━━━ RECORDS PROVIDED ━━━
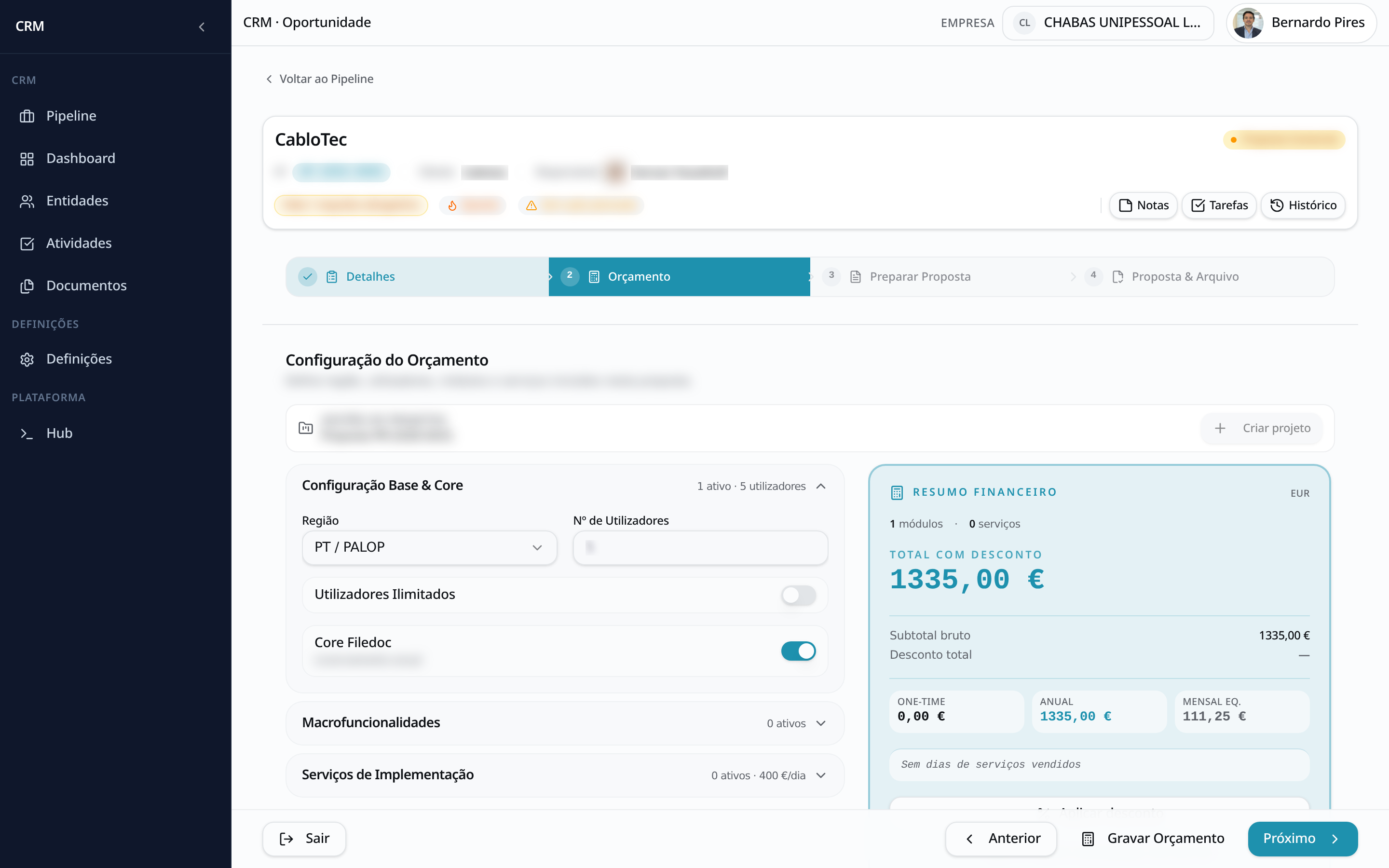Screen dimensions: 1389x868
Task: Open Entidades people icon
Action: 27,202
━━━
━━━ RECORDS PROVIDED ━━━
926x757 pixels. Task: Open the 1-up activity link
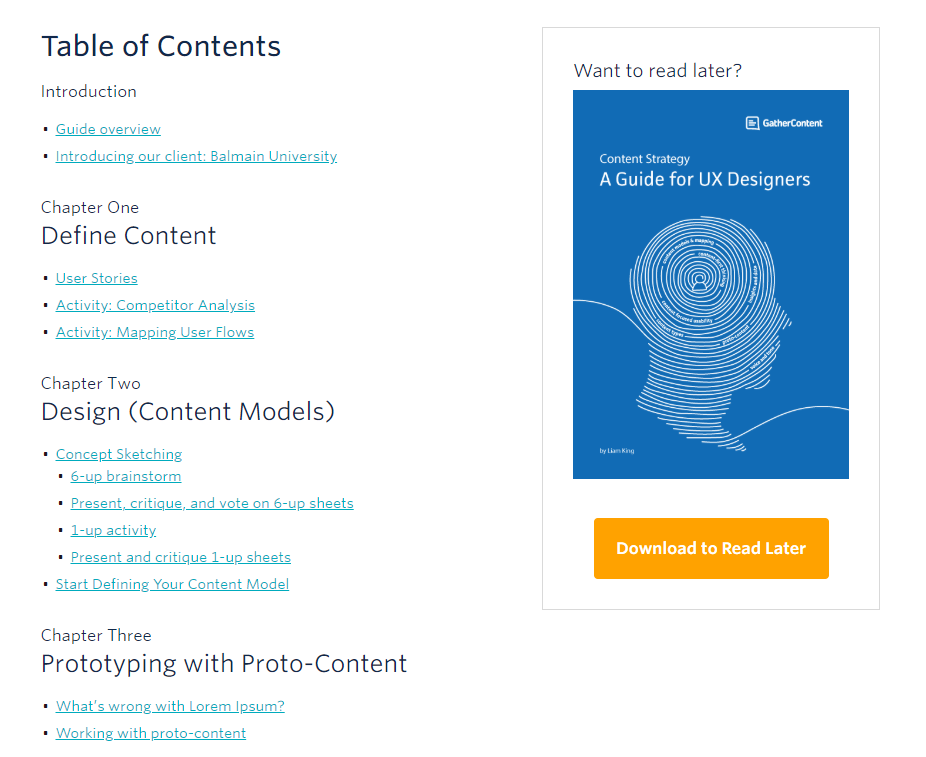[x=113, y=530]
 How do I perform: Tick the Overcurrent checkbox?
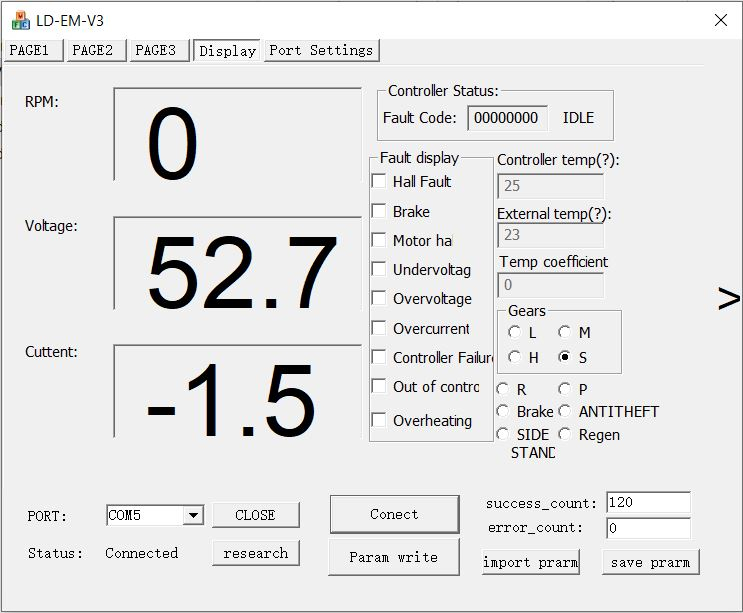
━━━
WORK TASK:
Beginning with the line that contains "926x757 pixels. Task: Open" and ending with the line that contains "How do I perform: Tick", reproduce the listing exactly, pictures excluded.

RESPONSE TO THE EXERCISE:
926x757 pixels. Task: Open the 1-up activity link
[x=113, y=530]
 How do I perform: Tick the Overcurrent checkbox?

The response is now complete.